Configure elastic cross-region high availability

This document shows you how to configure elastic cross-region high availability for AI inference workloads by using Google Kubernetes Engine (GKE) Multi-Cluster Inference Gateway and the GKE Autoscaling feature. This setup lets you intelligently load balance workloads across multiple GKE clusters in different regions.

For more information about GKE Multi-Cluster Inference Gateway, see About GKE Multi-Cluster Inference Gateway.

Before you begin

  1. Enable the Google Kubernetes Engine API.

    Enable Google Kubernetes Engine API

  2. Install and initialize the Google Cloud CLI if you plan to use it for this task.

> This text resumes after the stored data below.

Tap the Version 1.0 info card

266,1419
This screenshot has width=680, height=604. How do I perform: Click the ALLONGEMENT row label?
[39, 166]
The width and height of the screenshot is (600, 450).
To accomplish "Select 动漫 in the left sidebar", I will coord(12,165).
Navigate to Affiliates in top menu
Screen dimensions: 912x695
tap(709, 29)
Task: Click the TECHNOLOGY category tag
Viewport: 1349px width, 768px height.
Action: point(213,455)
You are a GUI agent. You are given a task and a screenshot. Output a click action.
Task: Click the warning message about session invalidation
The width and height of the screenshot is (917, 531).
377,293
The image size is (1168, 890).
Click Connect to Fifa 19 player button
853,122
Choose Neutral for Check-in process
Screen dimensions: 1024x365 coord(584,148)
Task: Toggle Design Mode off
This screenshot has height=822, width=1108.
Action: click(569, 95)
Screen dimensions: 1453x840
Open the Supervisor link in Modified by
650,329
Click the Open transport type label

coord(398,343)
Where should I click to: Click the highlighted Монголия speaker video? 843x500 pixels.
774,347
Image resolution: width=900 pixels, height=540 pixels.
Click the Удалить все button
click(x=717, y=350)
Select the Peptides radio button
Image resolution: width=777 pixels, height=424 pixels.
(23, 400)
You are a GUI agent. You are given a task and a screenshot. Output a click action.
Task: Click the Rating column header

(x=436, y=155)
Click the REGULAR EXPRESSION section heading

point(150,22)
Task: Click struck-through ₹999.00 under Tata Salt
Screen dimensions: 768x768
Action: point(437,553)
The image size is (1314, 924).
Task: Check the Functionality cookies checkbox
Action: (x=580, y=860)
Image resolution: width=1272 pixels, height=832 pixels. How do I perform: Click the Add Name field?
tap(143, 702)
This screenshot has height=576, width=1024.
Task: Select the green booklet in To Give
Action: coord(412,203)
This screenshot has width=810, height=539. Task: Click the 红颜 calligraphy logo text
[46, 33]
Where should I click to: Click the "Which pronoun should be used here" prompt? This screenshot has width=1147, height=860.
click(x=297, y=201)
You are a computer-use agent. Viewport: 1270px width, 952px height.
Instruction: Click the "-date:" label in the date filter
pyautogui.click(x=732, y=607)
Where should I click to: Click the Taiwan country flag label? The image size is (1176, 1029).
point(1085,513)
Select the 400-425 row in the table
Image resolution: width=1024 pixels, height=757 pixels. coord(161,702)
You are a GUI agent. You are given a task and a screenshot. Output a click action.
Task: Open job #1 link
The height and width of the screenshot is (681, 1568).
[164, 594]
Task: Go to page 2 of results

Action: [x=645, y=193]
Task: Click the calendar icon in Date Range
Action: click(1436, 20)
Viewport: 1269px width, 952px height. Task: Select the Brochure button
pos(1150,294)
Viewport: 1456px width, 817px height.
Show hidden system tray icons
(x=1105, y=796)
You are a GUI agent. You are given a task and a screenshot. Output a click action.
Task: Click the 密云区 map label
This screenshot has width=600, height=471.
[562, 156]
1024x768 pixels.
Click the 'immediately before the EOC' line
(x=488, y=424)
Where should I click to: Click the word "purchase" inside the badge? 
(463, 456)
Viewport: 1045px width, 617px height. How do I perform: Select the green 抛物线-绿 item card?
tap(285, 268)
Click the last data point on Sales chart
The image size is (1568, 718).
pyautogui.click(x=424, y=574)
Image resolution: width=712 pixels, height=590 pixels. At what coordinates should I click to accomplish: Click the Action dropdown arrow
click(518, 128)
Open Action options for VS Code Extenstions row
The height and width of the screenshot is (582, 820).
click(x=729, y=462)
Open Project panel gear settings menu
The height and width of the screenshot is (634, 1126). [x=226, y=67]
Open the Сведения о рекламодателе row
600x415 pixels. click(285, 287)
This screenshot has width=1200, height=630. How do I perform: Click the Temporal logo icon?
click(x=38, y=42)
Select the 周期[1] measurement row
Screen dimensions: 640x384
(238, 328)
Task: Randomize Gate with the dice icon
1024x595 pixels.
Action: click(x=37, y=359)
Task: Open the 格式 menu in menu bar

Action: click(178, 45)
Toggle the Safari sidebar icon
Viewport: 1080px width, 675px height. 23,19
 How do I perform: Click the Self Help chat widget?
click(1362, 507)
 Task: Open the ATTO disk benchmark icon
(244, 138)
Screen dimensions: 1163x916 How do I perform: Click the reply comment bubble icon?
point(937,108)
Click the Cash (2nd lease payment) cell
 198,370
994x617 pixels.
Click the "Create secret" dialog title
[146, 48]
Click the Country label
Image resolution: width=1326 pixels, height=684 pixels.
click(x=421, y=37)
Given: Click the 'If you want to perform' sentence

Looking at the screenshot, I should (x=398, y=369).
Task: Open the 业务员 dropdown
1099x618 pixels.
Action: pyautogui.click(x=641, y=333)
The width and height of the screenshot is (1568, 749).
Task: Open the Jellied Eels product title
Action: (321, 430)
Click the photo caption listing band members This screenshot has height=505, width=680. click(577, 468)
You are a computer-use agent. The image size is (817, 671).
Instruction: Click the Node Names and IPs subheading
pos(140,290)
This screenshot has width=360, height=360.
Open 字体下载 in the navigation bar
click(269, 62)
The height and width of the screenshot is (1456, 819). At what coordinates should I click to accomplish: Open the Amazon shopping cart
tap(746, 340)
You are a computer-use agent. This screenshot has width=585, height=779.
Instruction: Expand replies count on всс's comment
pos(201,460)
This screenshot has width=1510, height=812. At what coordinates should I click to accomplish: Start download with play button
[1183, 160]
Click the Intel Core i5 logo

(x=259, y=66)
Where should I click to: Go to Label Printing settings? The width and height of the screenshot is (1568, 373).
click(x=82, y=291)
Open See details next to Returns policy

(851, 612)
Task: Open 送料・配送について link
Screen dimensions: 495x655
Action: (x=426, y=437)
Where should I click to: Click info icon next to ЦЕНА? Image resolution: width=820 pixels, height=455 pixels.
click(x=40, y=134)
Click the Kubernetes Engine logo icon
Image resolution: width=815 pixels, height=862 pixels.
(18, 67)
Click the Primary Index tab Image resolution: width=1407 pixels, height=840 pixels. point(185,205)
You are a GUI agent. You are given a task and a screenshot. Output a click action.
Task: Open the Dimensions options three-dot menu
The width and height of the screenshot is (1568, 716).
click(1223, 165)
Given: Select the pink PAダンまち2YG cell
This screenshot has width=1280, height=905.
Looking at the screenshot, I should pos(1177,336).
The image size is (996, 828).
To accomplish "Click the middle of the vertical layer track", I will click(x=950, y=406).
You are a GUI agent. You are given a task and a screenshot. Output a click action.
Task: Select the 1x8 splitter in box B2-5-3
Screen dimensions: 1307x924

  3. Ensure your project has sufficient quota for H100 GPUs. For more information, see GPU quota and resource allocation.

  4. Use GKE version 1.34.1-gke.1127000 or later.

  5. Use gcloud CLI version 480.0.0 or later.

  6. Make sure that the service account used by your nodes has the roles/monitoring.metricWriter and roles/stackdriver.resourceMetadata.writer permissions.

  7. Make sure that you have the roles/container.admin and roles/iam.serviceAccountAdmin Identity and Access Management (IAM) roles on the project.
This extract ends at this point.